Records provided —

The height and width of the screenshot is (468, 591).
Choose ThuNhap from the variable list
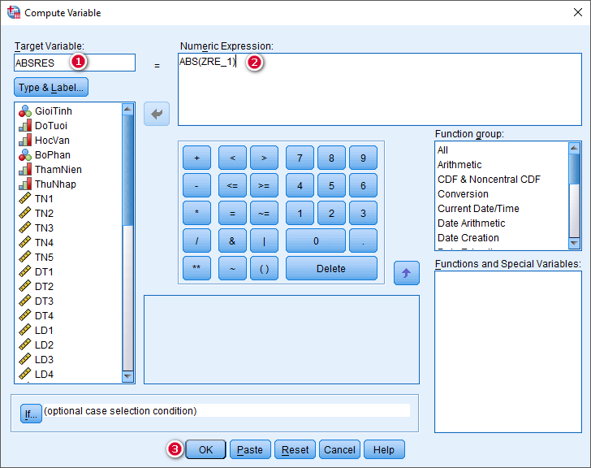click(54, 184)
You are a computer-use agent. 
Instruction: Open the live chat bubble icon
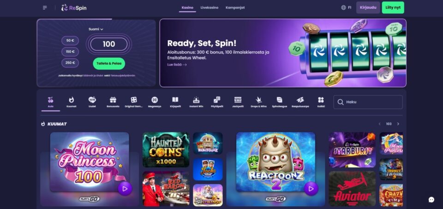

Exercise details —
Transcribe word for word only the lines from the one with "Choose ThuNhap from the variable list" through the end of the listing; every picture is to be omitted.

Response —
Choose ThuNhap from the variable list
click(54, 184)
You are a computer-use agent. 
Instruction: Open the live chat bubble icon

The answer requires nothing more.